参院選の結果、与党が改選過半数の63議席以上を獲得して勝利した場合、消費税減税は実施されない見通しとなるため、長期金利は低下、ドル円はドル安・円高の反応が予想され、政局の混迷回避が、日経平均株価を一定程度支えると思われる。
与党が勝敗ラインクリアなら市場は小動き、過半数割れなら市場の反応は連立拡大の相手次第
与党の獲得議席が50議席以上、62議席以下の場合、与党は勝敗ライン(非改選と合わせて参議院過半数)をクリアし、政局は参院選前とそれほど変わらないことになる。

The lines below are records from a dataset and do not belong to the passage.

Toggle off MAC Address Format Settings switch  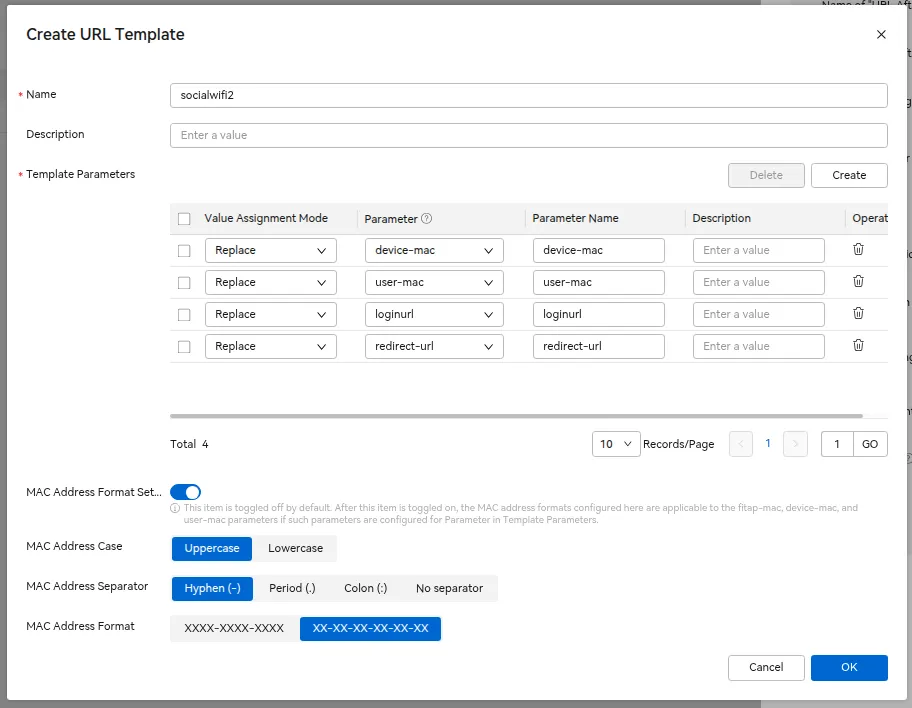[186, 492]
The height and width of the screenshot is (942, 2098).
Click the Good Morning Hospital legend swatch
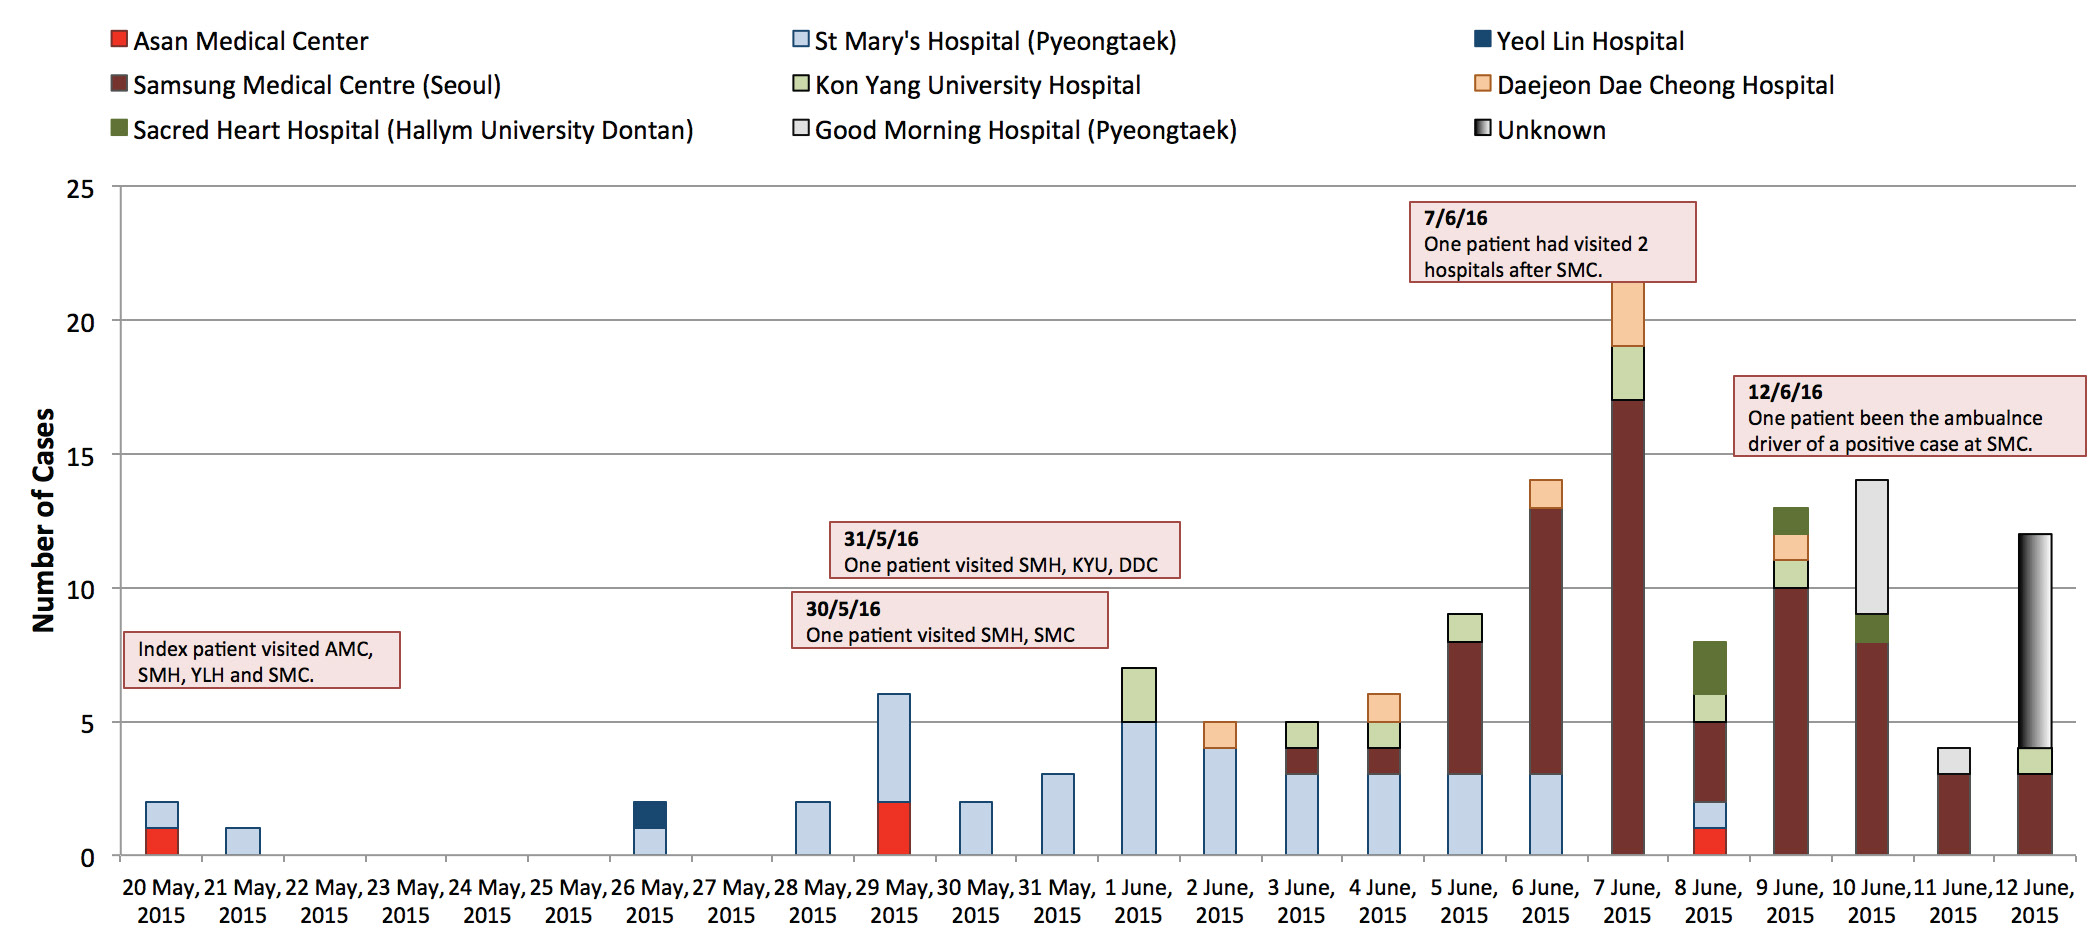click(x=800, y=128)
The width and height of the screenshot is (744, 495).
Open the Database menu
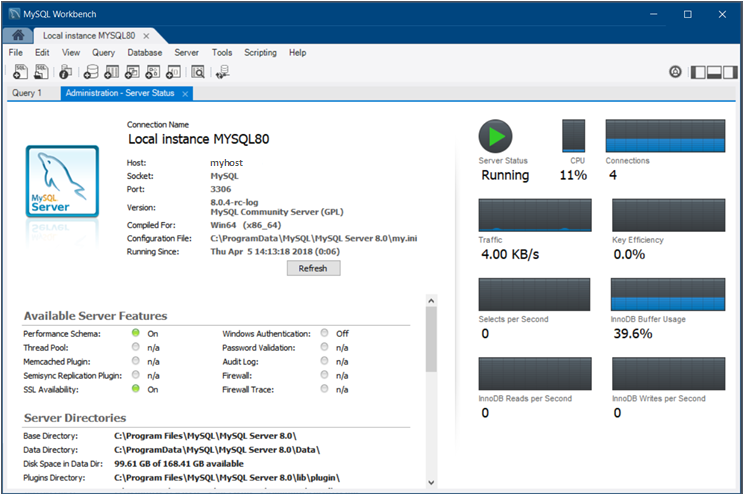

なお、与党が野党意見の一部受け入れや、連立拡大の模索に傾けば、消費税減税の検討も考えられるため、長期金利、ドル円、日経平均は、政策の行方を見極めるため、小幅な値動きが見込まれる。
与党の獲得議席数が49議席以下となり、参議院で過半数割れとなった場合、連立拡大の可能性が高まると思われるが、野党のうち、どの政党と組むかで、市場の反応は異なることが予想される。
一般に連立の相手として想定される、日本維新の会、国民民主党、立憲民主党は、いずれも消費税減税を公約としており、立憲民主は相対的に財政健全化を重視する一方、国民民主は赤字国債の発行を財源にあげている。
国民民主なら長期金利は一段上昇、与党過半数割れでいったん株安も次第に落ち着く展開か
与党が過半数割れとなり、維新を連立に迎える場合は長期金利上昇とドル高・円安、国民民主の場合は一段の長期金利上昇とドル高・円安、立憲民主の場合は小幅な長期金利上昇とドル高・円安が予想される。
日経平均は、与党が参議院で過半数割れとなったことによる政局の不透明感を嫌気し、いったんは下落の反応が見込まれるが、政権の運営と消費税減税の方針が見通せるようになれば、次第に落ち着きを取り戻すことも考えられる。
以上、参院選後の政権運営に焦点をあて、それが直接の要因となった場合に予想される市場の動きをまとめてみた。
このほかにも、仮に石破首相が辞任した場合、自民党の総裁選挙が行なわれるため、新総裁の政策の思惑で市場が動くことも想定される。
また、首相指名選挙が行われる臨時国会において、野党が候補者を一本化すれば、政権交代の流れになることから、これらの動きにも注意が必要だ。